Work required:
Below are records; how many of their lines hold the string "computer"? Reply with nothing but the number.

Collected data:
__________________________________________________
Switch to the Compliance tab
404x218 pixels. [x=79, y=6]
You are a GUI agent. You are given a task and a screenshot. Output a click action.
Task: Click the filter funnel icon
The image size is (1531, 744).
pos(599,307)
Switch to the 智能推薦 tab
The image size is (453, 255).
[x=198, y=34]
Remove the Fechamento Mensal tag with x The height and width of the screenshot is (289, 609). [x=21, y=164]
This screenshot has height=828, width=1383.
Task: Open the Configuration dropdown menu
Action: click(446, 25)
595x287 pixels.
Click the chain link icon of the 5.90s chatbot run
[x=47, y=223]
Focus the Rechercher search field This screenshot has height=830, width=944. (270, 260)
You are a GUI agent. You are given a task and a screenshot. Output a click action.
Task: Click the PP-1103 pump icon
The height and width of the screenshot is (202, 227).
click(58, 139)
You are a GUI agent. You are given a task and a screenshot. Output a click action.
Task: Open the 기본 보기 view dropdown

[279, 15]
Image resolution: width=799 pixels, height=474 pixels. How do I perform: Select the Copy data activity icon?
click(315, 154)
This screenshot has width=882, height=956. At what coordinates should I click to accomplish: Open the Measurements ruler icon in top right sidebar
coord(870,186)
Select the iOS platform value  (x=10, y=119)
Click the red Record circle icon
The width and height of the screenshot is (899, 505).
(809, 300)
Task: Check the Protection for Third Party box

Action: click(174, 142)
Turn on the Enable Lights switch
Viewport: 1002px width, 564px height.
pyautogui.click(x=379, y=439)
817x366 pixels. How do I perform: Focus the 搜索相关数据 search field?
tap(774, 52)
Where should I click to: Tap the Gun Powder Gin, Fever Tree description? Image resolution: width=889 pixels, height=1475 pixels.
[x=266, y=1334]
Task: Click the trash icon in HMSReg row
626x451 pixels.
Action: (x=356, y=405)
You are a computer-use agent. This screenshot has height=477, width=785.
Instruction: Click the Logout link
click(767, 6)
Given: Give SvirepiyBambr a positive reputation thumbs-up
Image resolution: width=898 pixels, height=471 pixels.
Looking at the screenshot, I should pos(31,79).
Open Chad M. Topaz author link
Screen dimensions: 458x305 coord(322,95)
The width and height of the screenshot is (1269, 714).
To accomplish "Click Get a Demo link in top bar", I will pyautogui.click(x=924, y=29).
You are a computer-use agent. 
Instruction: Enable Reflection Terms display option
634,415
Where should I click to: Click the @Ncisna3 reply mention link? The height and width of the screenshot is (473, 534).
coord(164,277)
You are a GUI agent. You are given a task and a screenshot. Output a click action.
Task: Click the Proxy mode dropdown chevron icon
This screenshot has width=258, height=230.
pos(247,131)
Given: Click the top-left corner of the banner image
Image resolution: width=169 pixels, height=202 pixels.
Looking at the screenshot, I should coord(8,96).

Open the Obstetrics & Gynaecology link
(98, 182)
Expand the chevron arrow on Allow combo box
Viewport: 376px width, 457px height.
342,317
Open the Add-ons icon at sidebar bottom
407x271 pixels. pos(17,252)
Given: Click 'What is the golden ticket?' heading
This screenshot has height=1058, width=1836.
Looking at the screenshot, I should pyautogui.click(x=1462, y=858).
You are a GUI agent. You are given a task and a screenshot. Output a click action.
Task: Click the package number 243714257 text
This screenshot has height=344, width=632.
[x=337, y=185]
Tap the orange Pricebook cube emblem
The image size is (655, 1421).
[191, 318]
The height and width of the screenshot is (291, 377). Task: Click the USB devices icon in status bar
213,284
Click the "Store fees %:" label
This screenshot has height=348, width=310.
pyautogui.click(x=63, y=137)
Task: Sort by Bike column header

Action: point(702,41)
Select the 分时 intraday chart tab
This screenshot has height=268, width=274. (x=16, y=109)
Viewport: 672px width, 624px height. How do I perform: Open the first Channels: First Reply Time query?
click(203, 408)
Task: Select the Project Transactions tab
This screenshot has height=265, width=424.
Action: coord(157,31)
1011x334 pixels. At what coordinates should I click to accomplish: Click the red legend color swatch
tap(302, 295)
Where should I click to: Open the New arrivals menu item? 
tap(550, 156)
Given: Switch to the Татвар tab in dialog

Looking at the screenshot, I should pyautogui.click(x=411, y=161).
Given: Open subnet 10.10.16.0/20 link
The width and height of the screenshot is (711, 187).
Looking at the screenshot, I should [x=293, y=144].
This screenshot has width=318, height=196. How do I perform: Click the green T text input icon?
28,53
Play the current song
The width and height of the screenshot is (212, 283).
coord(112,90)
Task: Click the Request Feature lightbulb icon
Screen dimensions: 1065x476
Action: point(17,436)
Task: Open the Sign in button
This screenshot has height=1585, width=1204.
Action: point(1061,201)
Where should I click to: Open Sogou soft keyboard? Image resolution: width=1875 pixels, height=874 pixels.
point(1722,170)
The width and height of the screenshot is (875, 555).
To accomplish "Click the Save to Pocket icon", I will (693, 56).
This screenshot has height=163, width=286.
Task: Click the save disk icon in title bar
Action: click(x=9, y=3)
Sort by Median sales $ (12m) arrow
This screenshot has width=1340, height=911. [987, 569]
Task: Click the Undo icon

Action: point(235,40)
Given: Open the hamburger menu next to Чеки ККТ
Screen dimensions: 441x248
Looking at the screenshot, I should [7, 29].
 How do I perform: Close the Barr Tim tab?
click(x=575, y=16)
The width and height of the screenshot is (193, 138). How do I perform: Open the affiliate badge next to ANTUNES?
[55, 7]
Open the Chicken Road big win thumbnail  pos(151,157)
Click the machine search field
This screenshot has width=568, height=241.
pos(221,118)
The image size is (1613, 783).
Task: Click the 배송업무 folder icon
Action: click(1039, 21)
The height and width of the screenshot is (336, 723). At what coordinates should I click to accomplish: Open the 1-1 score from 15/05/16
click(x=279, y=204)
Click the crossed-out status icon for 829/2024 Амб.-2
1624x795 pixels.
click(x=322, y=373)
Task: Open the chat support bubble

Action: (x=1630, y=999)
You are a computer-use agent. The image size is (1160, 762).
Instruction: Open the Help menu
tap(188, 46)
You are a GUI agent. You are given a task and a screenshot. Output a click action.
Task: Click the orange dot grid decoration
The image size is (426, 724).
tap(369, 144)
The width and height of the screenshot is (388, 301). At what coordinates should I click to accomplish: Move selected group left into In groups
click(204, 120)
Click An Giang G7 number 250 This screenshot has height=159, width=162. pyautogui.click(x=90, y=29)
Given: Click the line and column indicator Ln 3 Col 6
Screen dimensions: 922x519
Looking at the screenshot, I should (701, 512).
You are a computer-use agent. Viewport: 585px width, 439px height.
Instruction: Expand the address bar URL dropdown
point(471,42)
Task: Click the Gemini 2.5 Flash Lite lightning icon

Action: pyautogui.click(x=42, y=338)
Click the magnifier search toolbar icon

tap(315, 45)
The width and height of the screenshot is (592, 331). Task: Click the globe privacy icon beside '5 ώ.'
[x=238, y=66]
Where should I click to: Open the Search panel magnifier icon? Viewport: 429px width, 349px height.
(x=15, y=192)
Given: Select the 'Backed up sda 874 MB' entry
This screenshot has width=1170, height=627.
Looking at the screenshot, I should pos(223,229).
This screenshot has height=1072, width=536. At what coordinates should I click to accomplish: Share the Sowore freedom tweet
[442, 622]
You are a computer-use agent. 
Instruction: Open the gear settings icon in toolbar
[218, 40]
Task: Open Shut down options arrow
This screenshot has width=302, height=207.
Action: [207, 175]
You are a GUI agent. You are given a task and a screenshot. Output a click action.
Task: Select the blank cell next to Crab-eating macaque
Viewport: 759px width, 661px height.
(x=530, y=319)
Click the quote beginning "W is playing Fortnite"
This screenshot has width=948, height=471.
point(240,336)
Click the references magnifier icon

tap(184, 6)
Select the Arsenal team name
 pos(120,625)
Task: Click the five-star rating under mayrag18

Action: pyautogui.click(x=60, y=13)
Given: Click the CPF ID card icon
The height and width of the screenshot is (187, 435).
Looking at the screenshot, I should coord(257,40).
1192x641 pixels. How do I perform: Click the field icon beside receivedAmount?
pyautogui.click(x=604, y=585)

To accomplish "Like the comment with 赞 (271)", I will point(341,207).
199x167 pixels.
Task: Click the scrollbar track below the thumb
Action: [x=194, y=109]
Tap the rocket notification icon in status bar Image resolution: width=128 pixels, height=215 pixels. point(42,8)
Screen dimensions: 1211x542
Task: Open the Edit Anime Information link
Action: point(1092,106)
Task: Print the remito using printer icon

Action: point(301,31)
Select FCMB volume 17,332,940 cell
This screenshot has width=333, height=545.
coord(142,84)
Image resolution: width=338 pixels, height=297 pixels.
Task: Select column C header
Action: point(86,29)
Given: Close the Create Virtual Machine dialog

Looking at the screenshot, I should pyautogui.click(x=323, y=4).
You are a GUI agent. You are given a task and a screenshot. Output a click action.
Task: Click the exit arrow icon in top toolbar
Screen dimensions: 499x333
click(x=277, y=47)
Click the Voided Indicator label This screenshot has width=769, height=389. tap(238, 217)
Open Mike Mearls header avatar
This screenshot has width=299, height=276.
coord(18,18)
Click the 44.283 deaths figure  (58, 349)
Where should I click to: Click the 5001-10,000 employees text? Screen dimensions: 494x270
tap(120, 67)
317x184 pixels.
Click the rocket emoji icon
__________________________________________________
Response area:
5